- [Material shown]:

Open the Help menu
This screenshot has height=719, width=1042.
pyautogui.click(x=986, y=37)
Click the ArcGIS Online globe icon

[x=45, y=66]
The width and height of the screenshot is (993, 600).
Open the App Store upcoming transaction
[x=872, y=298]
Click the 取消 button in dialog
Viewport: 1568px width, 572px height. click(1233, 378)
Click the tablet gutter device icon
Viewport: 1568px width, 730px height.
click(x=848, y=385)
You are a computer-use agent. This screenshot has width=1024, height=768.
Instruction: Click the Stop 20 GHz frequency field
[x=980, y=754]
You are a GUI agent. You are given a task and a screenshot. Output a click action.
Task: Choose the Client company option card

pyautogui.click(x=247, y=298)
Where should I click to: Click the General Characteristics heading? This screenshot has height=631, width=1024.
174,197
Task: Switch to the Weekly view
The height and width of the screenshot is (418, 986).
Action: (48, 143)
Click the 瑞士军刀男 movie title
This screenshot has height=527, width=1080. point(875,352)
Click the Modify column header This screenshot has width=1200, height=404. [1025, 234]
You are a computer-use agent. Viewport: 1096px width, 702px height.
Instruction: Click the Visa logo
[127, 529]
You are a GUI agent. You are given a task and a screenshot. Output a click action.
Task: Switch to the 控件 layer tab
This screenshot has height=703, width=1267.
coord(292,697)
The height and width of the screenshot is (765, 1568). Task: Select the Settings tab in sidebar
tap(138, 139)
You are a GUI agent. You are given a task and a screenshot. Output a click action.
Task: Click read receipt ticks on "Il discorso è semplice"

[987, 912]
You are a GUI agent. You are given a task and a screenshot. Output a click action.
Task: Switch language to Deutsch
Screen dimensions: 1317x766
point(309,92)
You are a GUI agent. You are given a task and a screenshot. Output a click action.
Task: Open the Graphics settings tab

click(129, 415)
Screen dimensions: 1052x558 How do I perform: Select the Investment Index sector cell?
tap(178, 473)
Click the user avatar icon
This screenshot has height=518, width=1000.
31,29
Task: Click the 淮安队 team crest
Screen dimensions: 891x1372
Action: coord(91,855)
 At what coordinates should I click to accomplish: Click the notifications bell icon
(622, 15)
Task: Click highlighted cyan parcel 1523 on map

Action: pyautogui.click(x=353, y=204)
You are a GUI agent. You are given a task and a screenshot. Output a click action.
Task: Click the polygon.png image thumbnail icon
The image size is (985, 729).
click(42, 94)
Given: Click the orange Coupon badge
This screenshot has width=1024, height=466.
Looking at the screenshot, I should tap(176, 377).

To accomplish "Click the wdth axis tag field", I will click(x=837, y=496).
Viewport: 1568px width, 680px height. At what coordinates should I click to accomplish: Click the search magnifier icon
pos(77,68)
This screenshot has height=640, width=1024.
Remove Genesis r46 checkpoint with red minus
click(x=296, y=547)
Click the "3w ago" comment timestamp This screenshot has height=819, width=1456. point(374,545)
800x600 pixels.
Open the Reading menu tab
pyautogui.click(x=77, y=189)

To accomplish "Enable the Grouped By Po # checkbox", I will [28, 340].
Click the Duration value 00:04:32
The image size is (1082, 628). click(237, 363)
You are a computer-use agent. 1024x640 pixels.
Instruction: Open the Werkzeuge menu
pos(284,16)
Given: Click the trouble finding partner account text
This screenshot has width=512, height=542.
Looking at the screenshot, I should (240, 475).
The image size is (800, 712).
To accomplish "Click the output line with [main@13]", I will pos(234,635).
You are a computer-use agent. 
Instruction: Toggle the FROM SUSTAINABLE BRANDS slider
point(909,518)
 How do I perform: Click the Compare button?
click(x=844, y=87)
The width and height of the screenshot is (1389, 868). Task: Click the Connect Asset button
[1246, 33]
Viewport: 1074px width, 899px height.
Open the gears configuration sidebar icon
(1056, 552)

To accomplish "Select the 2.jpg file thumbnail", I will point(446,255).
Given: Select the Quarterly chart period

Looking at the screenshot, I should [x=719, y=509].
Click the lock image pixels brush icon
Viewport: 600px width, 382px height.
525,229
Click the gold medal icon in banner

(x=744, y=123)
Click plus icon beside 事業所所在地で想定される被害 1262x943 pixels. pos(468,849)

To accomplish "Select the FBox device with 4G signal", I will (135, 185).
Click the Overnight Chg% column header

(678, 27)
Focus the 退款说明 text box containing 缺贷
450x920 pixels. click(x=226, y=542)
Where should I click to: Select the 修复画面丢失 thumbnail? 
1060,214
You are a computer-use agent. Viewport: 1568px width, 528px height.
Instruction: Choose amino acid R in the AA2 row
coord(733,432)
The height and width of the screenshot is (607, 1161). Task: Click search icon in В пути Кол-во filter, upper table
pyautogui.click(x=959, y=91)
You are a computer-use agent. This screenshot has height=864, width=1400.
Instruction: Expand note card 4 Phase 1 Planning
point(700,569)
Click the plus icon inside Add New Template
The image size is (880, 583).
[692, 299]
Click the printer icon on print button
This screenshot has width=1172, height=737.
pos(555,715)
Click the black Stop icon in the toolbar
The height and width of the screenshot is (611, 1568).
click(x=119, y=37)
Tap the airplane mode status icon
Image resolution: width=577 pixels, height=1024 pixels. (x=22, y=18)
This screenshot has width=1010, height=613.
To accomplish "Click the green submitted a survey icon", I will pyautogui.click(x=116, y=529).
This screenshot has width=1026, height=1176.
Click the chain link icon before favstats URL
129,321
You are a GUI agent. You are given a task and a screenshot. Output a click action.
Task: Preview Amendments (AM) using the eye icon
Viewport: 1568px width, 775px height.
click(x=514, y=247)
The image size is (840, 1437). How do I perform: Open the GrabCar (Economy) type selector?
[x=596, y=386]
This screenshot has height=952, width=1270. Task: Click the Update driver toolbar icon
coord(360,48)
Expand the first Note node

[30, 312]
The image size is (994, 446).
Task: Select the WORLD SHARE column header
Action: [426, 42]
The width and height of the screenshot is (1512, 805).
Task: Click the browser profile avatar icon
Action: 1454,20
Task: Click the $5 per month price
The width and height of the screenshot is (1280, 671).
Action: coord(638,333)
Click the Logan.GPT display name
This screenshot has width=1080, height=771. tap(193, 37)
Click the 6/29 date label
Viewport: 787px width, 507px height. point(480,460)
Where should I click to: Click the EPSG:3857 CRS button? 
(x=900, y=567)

- [Exercise prompt]: Print only what lies in the material above starting at the line with "Task: Choose the Client company option card" and ending at the line with "Task: Switch to the Weekly view", every line exactly as given.

- [Problem solution]:
Task: Choose the Client company option card

pyautogui.click(x=247, y=298)
Where should I click to: Click the General Characteristics heading? This screenshot has height=631, width=1024.
174,197
Task: Switch to the Weekly view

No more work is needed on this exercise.